TRY IT ::
The answer must consist only of the lines from the line with "Given: Click the ordered numbered list button" to the line with "1493x812 pixels.", both included, exactly as they stand below.

SUPPLIED DATA ::
▬▬▬
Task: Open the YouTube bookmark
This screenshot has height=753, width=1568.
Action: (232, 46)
▬▬▬
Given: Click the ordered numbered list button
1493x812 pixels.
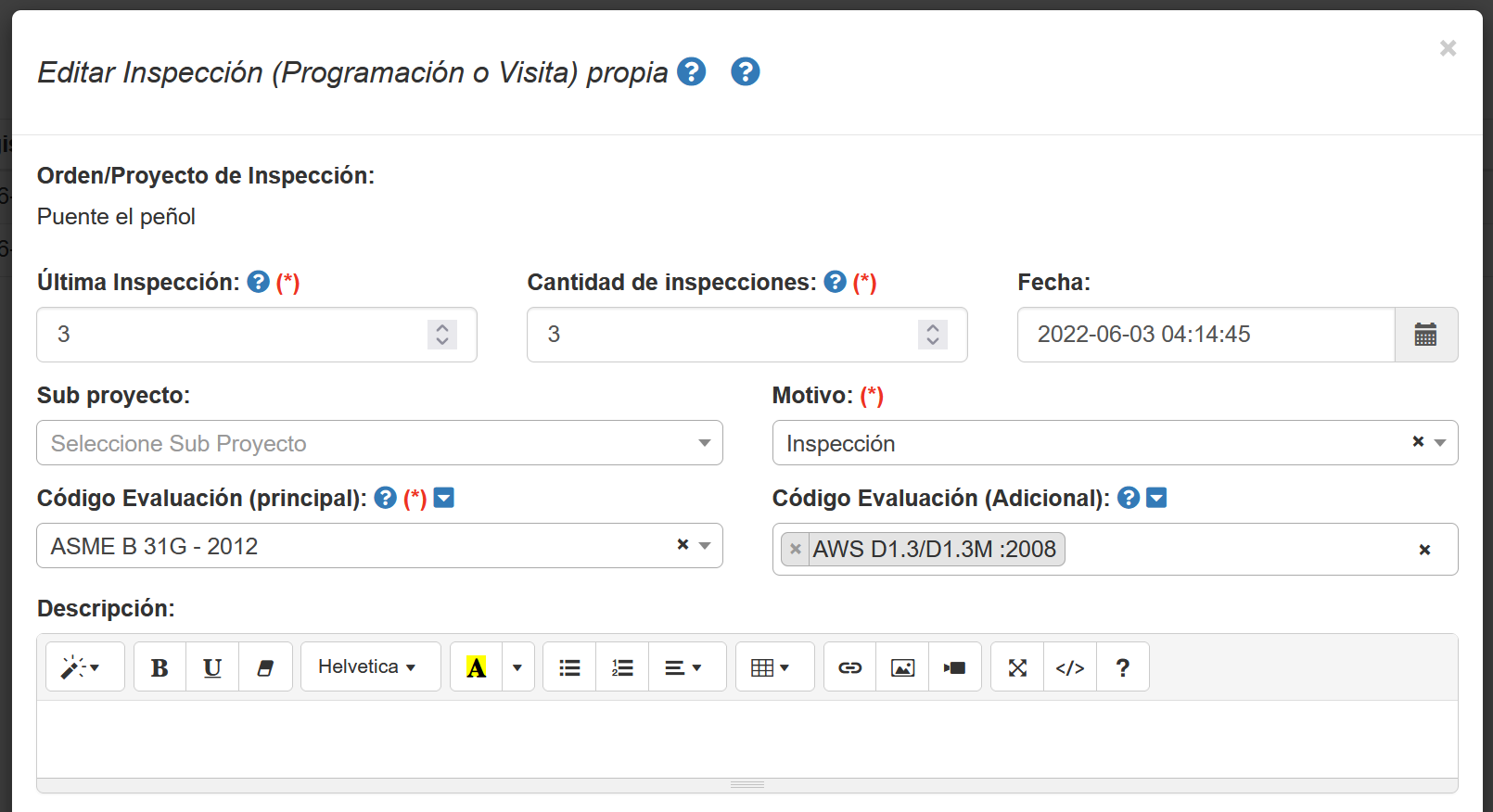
▬▬▬
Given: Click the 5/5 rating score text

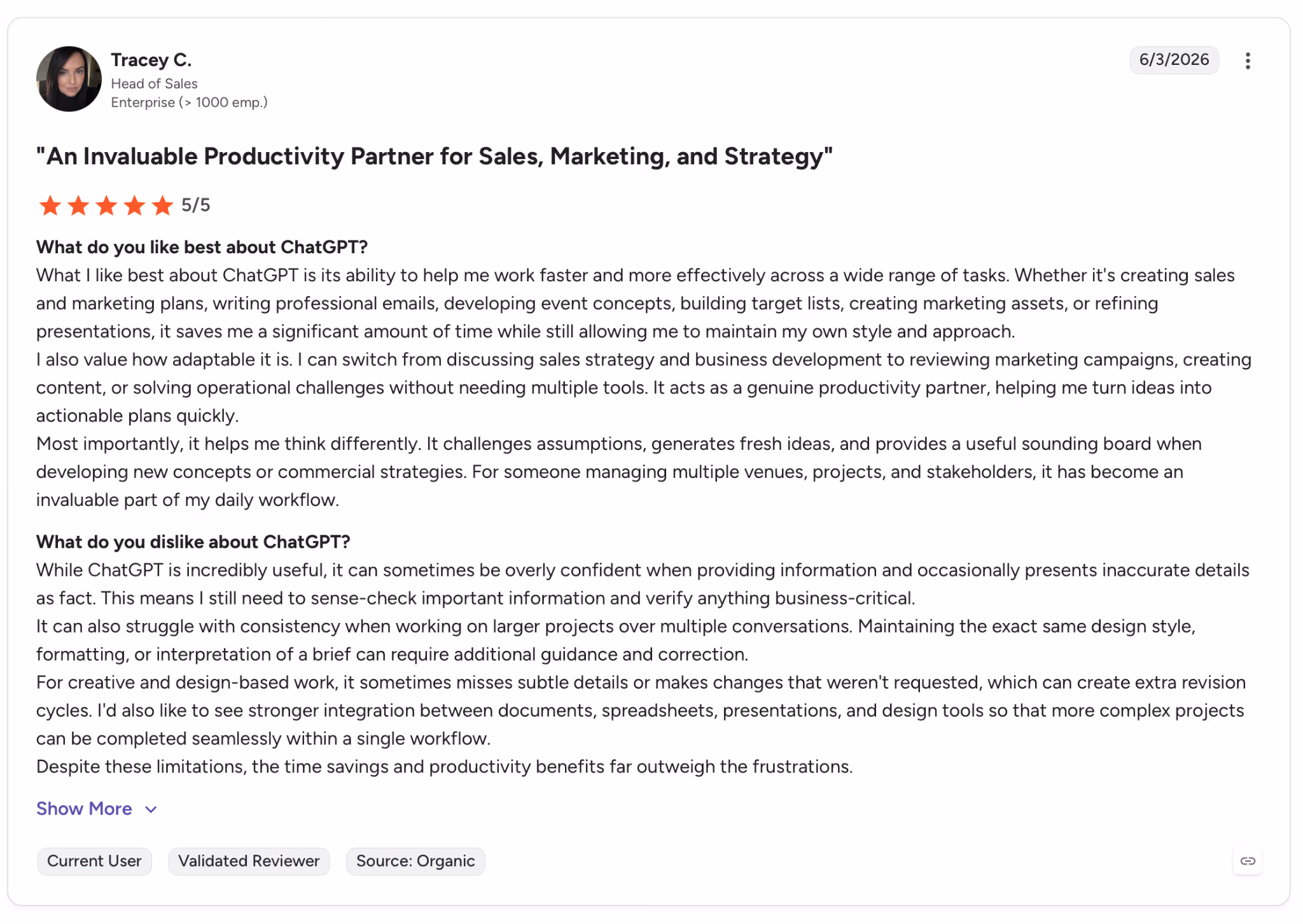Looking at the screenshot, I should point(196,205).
▬▬▬
YOUR SOLUTION ::
Given: Click the ordered numbered list button
1493x812 pixels.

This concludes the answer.